Starch and polish

Toward what he assumed would be the end of his Viet Nam tour, Juris was plagued by the decision of whether or not to extend: stay longer in Viet Nam but serve a shorter total hitch in the army, or return to a stateside post but owe the army more of his life. Ultimately, the decision would be made for him by the Tet Offensive, which extended his tour involuntarily. But in the meantime, he wondered whether he could stand ‘real’ military life back home. As he wrote, “The Army really wouldn’t be so bad if it wasn’t so military and so much like an army.” For the anti-authoritarian Juri, stateside duty sounded like hell.

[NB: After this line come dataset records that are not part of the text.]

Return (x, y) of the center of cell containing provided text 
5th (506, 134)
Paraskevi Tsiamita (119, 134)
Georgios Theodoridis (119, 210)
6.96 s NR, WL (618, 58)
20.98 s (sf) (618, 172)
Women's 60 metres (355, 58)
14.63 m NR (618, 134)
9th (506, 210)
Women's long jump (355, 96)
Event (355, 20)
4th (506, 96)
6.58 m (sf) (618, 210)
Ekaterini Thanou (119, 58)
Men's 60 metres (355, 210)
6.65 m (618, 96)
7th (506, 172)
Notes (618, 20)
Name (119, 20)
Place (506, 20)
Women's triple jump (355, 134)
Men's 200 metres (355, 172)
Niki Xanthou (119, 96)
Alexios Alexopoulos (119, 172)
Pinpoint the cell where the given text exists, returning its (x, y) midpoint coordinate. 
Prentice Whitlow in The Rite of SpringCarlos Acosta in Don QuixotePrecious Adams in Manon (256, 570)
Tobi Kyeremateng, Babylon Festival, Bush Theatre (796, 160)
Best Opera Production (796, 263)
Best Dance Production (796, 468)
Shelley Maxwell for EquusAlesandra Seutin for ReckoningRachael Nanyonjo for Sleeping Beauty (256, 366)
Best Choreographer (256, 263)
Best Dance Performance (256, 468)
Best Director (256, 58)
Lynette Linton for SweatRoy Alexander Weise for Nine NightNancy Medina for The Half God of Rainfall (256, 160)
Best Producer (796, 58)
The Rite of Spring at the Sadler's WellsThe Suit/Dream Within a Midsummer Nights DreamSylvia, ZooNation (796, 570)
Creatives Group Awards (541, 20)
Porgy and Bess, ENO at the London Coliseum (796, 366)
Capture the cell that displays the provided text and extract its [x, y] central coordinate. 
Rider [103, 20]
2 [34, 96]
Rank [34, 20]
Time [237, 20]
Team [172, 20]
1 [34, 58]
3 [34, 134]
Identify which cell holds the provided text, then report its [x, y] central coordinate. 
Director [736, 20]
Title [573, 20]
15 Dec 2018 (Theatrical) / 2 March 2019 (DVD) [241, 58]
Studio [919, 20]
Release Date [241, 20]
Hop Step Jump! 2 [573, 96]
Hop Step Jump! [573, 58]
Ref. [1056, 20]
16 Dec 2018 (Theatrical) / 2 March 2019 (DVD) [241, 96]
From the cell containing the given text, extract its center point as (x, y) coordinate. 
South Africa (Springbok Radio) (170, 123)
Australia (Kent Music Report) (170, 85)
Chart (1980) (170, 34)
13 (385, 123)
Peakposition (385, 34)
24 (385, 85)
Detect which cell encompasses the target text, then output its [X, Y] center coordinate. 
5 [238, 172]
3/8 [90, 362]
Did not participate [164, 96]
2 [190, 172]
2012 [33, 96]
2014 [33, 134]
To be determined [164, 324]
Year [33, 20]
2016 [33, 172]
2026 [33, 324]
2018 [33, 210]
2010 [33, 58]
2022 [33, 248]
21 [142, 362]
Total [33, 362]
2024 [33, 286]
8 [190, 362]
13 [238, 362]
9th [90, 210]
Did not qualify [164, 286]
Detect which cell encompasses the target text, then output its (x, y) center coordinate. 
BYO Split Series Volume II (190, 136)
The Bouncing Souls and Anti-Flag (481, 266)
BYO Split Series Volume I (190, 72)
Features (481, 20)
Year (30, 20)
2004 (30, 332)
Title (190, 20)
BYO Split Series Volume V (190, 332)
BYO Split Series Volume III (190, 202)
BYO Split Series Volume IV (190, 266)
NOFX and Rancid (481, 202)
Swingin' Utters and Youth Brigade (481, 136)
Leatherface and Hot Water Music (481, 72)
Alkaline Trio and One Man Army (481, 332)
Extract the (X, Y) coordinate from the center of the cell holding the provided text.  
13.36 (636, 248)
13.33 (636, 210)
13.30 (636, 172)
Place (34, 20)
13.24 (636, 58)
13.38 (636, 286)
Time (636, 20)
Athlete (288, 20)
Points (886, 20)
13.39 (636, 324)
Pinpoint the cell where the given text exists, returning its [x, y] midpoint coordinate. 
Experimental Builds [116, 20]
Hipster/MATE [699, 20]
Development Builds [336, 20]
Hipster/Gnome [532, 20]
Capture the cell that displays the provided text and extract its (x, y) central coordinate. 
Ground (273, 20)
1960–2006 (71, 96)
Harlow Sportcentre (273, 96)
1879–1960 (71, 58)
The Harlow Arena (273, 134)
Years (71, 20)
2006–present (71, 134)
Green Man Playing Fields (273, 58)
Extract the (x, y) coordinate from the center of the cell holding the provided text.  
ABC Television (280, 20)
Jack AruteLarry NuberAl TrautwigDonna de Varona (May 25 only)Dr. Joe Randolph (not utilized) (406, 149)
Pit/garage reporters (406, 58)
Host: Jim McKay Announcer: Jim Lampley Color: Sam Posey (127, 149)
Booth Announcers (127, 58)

“Hopped back to Phu Bon and resumed polishing for the general. A cute guy as generals go. Friendly too, even shook hands with me, but then I guess he couldn’t do much else—our salutes are much too embarrassingly unmilitary. Hardly remember how. Thank god I got stuck in the boondocks. Not too much protocol around here. It’d be really rough to take all this junk otherwise. Bad enough being here without having to put up with the finer aspects of military life. I don’t know if I can get used to the States again. Rolling socks and boots and formations and starch and polish. Will not be easy. The big outposts and the Army are getting worse and worse. It’s getting to be like stateside, really. In Pleiku and Da Nang you’d think you were back in a major post in Washington, DC or something. You can hardly tell it’s a war zone: inspections, formal guard mounts. We don’t have any here. People just sling a rifle over their shoulder and walk around with soft caps on, a magazine in their weapon. Oh, the States. How are you going to take this stuff seriously after standing next to some light bird colonel in the morning and watching him shave his feeble face in his drawers?”